In summer 2004, Webster faced the Old Man Lake sow and her two cubs keeping the campsites closed most of the season. Finally, in August, Waller trapped the sow. With her lack of wariness, she targeted his bait in a quick couple of hours, and he fitted her with a radio collar. During the next two summers, she got an education she didn’t expect.

In conjunction with Wind River Bear Institute, the park service embarked on a project to modify her behavior. During multi-week stints the following two summers, bear managers camped out at Old Man Lake, shepherding her and the cubs with barking Karelian bear dogs and hazing her with rubber bullets and cracker rounds when she inched near the campground. They worked with her, teaching the trio to travel under forest cover rather than on the trail.

This July, bear managers returned to Old Man Lake to evaluate her behavior, but she eluded both their radio telemetry antennae and eyes. “She’s been a very visible bear,” says Webster. “We got reports of sightings of her all the time. Not seeing her was a pretty good sign.” With that success, Webster opened the two backcountry campgrounds on July 16. Despite the sow’s avoidance of people, Old Man Lake campground was closed again by August 18 due to a black bear cruising through when campers violated backcountry protocol by cooking and hanging food in their sleeping site.

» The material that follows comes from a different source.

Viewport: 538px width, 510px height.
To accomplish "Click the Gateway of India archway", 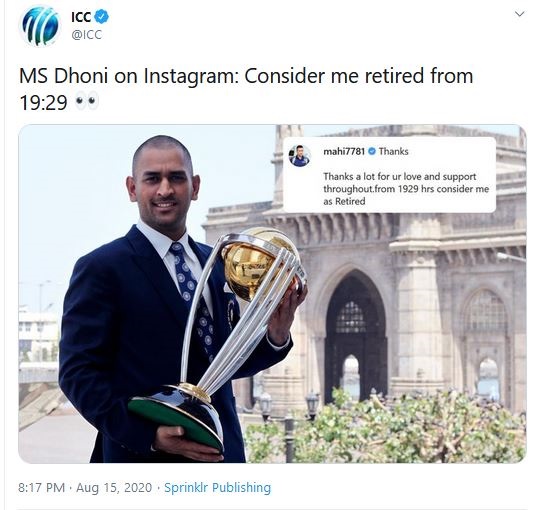I will click(355, 335).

Just as with humans, habits are difficult to break for bears. Waller estimates the Old Man Lake sow may have been in an eight-year behavioral pattern. “We knew we’d need to do occasional boosters,” says Waller. Sure enough, bear managers recently gave her a little reminder. While ranger patrols checked out the area for the black bear, they had the first sighting of her. “She was chummy,” says Waller. “Right on the trail, she rolled on her back with all four feet in the air.” The rangers delivered a reminder: rubber bullets.

So far, her 3-year-old cubs – now on their own – haven’t been reported. “We might have to deal with the cubs in future years,” he says, but he’s hoping they gleaned something from their mother’s education.

Waller estimates the cost of her education at around $30,000, of which two-thirds was donated from the Glacier Fund. But these dollars stretch beyond one bear. As a 14-year-old, the Old Man Lake Bear has the potential to mother six more cubs in her lifetime. Some offspring may be females – children and grandchildren – crucial to the threatened grizzly population. Waller notes, “To stop a productive female before food conditioning happened was an opportune time to intervene.”